The pain caused by disappointment is sometimes inevitable. But you shouldn’t allow him to be a permanent part of your life either, because he’ll make himself so comfortable with you that he won’t want to leave. The only person who can control your emotions is you. When you put yourself in the position to relive the pain of the incident over and over again, you are leaving control of your emotions to the person who disappointed you.
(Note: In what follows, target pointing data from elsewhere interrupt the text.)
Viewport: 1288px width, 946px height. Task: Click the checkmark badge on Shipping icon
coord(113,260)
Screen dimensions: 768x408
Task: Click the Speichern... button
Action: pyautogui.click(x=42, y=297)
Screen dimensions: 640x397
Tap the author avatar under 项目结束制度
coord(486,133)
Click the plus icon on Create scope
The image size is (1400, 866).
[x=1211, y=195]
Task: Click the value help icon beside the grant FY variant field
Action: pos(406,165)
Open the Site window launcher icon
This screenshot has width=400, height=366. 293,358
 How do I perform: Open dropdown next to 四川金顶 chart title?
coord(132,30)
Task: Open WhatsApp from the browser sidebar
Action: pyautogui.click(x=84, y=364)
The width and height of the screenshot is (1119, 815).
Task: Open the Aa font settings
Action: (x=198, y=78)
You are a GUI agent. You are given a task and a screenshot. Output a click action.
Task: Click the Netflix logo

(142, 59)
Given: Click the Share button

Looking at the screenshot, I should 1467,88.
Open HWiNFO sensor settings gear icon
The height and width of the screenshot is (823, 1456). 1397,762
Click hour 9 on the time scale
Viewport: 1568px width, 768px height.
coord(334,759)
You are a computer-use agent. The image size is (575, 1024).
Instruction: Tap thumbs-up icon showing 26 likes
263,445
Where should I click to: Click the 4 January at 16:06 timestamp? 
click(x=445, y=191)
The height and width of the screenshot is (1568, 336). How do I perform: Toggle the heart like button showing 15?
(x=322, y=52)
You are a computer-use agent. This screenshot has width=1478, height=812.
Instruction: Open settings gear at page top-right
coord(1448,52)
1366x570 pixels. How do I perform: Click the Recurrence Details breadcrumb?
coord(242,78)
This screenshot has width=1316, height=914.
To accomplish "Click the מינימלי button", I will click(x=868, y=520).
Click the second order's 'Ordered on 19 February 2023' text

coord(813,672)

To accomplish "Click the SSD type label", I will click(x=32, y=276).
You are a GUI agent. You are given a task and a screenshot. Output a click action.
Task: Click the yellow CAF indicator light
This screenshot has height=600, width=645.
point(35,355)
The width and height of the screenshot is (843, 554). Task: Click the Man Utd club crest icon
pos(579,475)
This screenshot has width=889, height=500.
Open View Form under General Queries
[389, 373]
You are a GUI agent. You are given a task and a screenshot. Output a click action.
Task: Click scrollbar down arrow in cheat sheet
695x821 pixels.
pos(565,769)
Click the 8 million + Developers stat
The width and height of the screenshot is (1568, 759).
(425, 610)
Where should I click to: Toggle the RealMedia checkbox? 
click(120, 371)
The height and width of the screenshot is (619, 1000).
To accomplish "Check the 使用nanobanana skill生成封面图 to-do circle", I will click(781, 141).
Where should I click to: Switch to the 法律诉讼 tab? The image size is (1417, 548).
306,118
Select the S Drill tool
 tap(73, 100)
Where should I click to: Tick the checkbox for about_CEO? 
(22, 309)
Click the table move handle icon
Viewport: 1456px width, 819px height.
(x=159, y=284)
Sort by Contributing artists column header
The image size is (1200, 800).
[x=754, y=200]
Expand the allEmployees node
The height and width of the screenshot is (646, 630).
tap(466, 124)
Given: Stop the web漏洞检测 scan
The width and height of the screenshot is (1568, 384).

“We should teach to forgive but also not to be hurtful. That would be more effective. “

José Ingenieros

Don’t hold onto negative feelings so you can look ahead

Get rid of negative emotions or anger will freeze you. Anger is just an outward sign of pain, fear, guilt, or frustration – feelings that you feel the moment you are being betrayed. Even if the pain will never completely go away, forgiveness can help you break away from anger and it will make you feel better.

There is more than just one form of forgiveness: some people find it easy to forgive, and others have to try and work harder to be able to forgive or even learn to forgive. For example, you could say to yourself, “I will no longer allow this to happen and I will not project my hatred, anger, or resentment onto that person.”

Always remember that incidents cannot be changed, but you can decide how to deal with them. To do this, you have to have a dialogue with yourself and write down what your inner being is telling you. If everything is negative, then try to find positive ways of thinking.

And in the end, you should never forget that nothing is perfect and that a mistake is present, no matter how hard we try to turn a blind eye to it. What we can influence, however, is what we make of it and how we deal with this ability, so that disappointment and the associated pain disappear from our lives as quickly as possible.